All Commentary
Sunday, June 1, 1997

The Political Racket: Deceit, Self-Interest and Corruption in American Politics by Martin L. Gross

A Generally Sensible Account of the Interventionist State


Ballantine Books • 1996 • 263 pages • $12.50 paperback

Dr. Peterson is Heritage Foundation adjunct scholar and Distinguished Lundy Professor Emeritus of business philosophy at Campbell University in North Carolina.

Martin Gross, whose title here tells it all, sifts through a lot of political dirt. He names names—including ethically challenged politicians and special-interest PAC contributors.

Mr. Gross also devotes many pages to the problem of pork—Congressional vote-trading on federal spending projects for favored spots and favored Congresspeople, including:

• $3 million for an Orlando, Florida, streetcar project

• $5 million for a third golf course at Andrews Air Force Base near Washington, D.C.

• $96 million for a courthouse in Portland, Oregon

• $120 million for a courthouse in Phoenix, Arizona

Impressive stuff all right, but if anything the Gross work is too parochial, too present-minded. Yes, smelly deals are cut all the time in that den of iniquity, Washington, D.C. But couldn’t that charge also be levied against Ottawa, Rome, Moscow, Nairobi, Brasilia, and virtually all other capitals? Or, for that matter, against Ancient Athens and Ancient Rome?

Hear Socrates, for example, c. 399 B.C.: If I had engaged in politics, O men of Athens, I should have perished long ago, and done no good either to you or to myself. Or hear Quintus Cicero, author of Handbook on Politics (c. 50 B.C.), which he prepared as an electioneering aid for his brother, Roman senator Marcus Cicero: One has great need of a flattering manner which, wrong and discreditable though it may be in other walks of life, is indispensable in seeking office. Human nature being what it is, all men prefer a false promise to a flat refusal.

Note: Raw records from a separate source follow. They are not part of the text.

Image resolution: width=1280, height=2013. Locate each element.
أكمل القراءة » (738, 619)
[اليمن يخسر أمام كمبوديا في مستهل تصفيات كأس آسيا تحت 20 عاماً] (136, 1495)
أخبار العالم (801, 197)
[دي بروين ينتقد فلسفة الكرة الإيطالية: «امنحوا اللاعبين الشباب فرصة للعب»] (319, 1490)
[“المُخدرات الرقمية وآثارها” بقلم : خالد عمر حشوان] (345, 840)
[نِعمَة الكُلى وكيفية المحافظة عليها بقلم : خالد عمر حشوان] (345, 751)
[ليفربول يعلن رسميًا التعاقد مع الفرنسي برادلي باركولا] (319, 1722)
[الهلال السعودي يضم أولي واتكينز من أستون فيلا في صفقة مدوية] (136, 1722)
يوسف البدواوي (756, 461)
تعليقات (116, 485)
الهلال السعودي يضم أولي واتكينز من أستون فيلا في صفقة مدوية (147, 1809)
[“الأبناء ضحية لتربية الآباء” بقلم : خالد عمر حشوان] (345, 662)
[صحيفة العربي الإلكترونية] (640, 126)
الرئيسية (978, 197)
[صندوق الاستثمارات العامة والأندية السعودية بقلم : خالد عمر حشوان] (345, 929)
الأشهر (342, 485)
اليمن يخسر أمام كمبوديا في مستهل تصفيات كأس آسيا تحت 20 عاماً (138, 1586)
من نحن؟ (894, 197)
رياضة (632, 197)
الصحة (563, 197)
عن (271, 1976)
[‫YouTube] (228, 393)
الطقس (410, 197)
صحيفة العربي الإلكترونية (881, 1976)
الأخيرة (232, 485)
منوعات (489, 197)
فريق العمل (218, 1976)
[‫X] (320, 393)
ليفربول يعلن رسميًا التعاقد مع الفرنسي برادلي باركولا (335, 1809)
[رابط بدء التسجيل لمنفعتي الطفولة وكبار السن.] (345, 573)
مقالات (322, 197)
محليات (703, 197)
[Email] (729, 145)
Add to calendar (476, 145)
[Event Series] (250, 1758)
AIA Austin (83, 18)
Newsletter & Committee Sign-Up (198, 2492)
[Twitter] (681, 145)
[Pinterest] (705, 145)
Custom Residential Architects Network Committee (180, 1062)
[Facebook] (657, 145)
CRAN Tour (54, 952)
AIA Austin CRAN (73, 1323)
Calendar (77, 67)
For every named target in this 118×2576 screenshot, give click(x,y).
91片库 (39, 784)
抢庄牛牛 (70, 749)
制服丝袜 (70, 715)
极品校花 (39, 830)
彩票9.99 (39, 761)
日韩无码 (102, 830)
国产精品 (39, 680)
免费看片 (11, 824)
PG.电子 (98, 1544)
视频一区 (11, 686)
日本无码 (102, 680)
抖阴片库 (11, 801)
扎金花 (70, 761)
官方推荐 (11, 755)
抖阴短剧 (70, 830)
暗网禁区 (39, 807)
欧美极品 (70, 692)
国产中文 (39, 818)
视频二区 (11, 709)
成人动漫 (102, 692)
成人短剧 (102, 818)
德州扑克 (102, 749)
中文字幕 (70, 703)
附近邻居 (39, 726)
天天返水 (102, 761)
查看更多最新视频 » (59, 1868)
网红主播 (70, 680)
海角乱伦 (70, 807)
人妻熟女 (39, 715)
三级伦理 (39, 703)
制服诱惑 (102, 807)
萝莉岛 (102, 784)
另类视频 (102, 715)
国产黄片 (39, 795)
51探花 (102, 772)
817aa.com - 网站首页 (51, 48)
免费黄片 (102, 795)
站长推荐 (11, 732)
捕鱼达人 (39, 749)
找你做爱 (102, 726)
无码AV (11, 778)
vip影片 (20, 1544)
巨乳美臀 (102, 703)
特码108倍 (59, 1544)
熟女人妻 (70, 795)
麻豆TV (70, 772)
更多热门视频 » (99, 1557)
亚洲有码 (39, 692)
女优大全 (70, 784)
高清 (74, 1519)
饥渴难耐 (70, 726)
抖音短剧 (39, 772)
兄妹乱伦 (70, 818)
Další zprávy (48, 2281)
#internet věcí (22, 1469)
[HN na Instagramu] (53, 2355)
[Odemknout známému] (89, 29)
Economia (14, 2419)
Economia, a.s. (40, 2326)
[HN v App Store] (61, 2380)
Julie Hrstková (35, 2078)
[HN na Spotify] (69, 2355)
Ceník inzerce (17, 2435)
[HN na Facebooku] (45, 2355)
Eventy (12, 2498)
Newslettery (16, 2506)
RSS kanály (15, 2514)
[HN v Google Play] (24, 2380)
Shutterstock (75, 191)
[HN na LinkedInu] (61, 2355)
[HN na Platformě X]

I also wonder about the author’s multifaceted solution, what he calls a Middle-Class Manifesto, to America’s political mess. Some of his ideas merit consideration—for instance, term limits, a balanced budget amendment, elimination of $86 billion in annual corporate welfare through 127 federal subsidies to business, cutting back one-third of the federal civilian labor force to save $50 billion a year, and revamping Social Security along the privatizing lines of Chile with individual retirement accounts.

But Mr. Gross gums up a generally sensible book by complaining about high CEO salaries of $4, $5, even $10 or $15 million a year. CEO compensation is not a political problem. It is not a problem at all and bringing it up just encourages the redistributionists who constantly play on envy. He also objects to imports from low-wage countries such as Mexico and China, and thinks the United States should restrict Japanese imports at exactly the same level they do ours. The ideas of consumer sovereignty and unilateral free trade seem foreign to him.

Still, this informative and provocative work can instruct the wary reader who is so often the fellow pushed out of the loop, who is forced to pick up the tab for the Interventionist State, busily dispensing concentrated benefits over diffused costs. Yale economist William Graham Sumner in 1883 called this fellow the Forgotten Man. I call him Every Man.


  • William H. Peterson (1921-2012) was an economist, businessman and author who wrote extensively on Austrian Economics. He completed his PhD at New York University in 1952 under the supervision of Ludwig von Mises.